Si Serge Gainsbourg était un grand fumeur de Gitanes, Gabin, lui, préférait les Gauloises
Gabin est né à Ambovombe Androy, le 23 août 1948. En fait, je l’ai connu grâce aussi à Latimer Rangers, ce journaliste antandroy pas comme les autres, interdit d’antenne à la radio nationale durant 11 ans, sous le régime Ratsiraka, à cause de ses reportages en direct et aux réponses tout aussi directes des gens interviewés. Il avait à peine 17 ans lorsqu’il trouva sa voie artisitique, en créant le Groupe artistique de l’Androy ou GM. Déjà, il savait que, pour préserver une identité culturelle propre, il fallait puiser dans ses racines traditionnelles propres. C’est en 1972 que ses compositions originales sont enfin remarquées. Il participera, entre autres, aux festivals MASA (Marché des arts du spectacle africain) et donnera même des cours dans des écoles de France et de Navarre ! Les gens de la Maison de la Culture d’Amiens, de la Cité de la musique de Paris se souviendront sûrement de lui… Il faut dire qu’il avait intégré dans ses compositions les harmonies vocales spécifiques au Sud de Madagascar a capela. Parce qu’il était membre d’une chorale de l’église protestante très connue du canal du Mozambique (Toliara) aux rives de l’Océan Indien (Taolagnaro ex-Fort-Dauphin).
C’est en 1974, à 26 ans qu’il fonde le groupe Vaovy, avec Jean Désiré. Il s’agit d’une essence endémique bien malgache.
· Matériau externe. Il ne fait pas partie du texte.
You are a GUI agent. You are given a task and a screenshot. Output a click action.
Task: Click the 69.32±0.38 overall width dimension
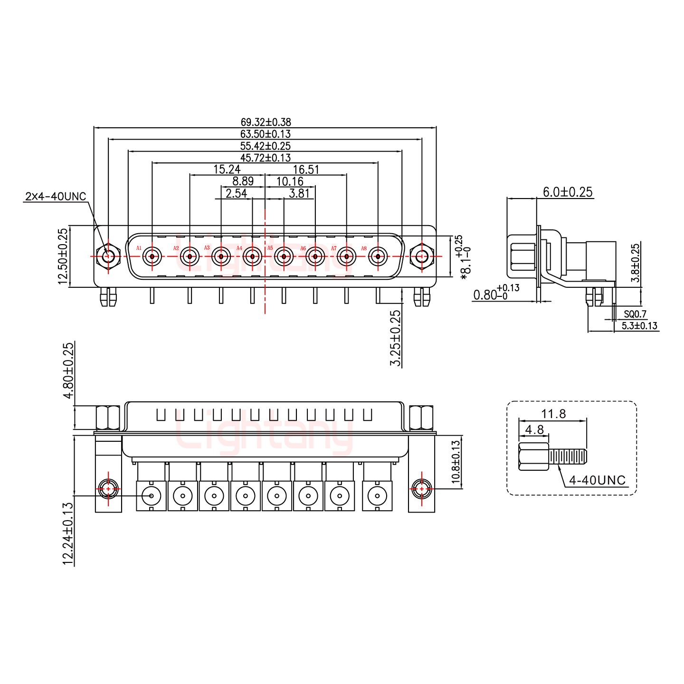click(266, 123)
Du bois quoi ! En réalité, le Vaovy, chez les Antandroy, est taillé en forme de récipient pour transporter de l’eau potable, élément de la vie, rarissime dans ce royaume du « Kere » (malnutrition et famine réunies) et des épineux (le rohy est un arbre épineux et Androy signifie littéralement dans les épineux.
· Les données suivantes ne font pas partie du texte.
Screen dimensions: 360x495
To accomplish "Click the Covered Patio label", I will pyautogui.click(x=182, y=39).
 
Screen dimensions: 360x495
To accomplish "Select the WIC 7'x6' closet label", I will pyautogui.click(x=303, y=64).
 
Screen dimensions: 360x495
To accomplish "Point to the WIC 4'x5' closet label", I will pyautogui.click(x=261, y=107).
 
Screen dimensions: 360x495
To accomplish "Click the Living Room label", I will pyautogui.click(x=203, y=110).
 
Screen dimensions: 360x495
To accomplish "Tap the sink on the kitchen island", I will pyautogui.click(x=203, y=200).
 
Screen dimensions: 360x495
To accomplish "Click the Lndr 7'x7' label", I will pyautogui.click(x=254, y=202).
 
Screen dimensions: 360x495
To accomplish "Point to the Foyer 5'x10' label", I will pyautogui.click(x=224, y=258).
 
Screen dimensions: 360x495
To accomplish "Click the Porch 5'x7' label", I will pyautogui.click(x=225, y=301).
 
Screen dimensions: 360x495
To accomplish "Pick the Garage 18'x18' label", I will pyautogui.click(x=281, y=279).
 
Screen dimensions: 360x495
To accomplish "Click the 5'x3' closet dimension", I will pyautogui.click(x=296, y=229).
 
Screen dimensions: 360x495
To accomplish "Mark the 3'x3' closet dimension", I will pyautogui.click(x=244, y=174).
Ainsi les Antandroy sont constitue le peuple qui y vit). Mais le Vaovy possède également des vertus pour guérir les maux de dents. On dit que (je n’aime pas cette expression) le Vaovy avait servi de bêche pour travailler le peu de terres arables là-bas. Enfin, le Vaovy a servi et sert encore à la fabrication des charrettes à zébus. Et il a même servi pour fabriquer des couteaux pour découper ces bêtes à bosse ! Etonnant.
Pour en revenir à la musique, Gabin ajoute des instruments électriques et électroniques aux instruments traditionnels à cordes et à percussion. C’est le bide total de la part du public car Gabin était trop en avance en regard de se qui se passe de nos jours. Mais, Mine de rien, Vaovy a, à son actif, cinq 45 tours vinyl. « Lahimora Ko lay », « Androy tane Mileven-drano », « Omeo Rano », « Salakao » (maintes fois repris), « Talignere ».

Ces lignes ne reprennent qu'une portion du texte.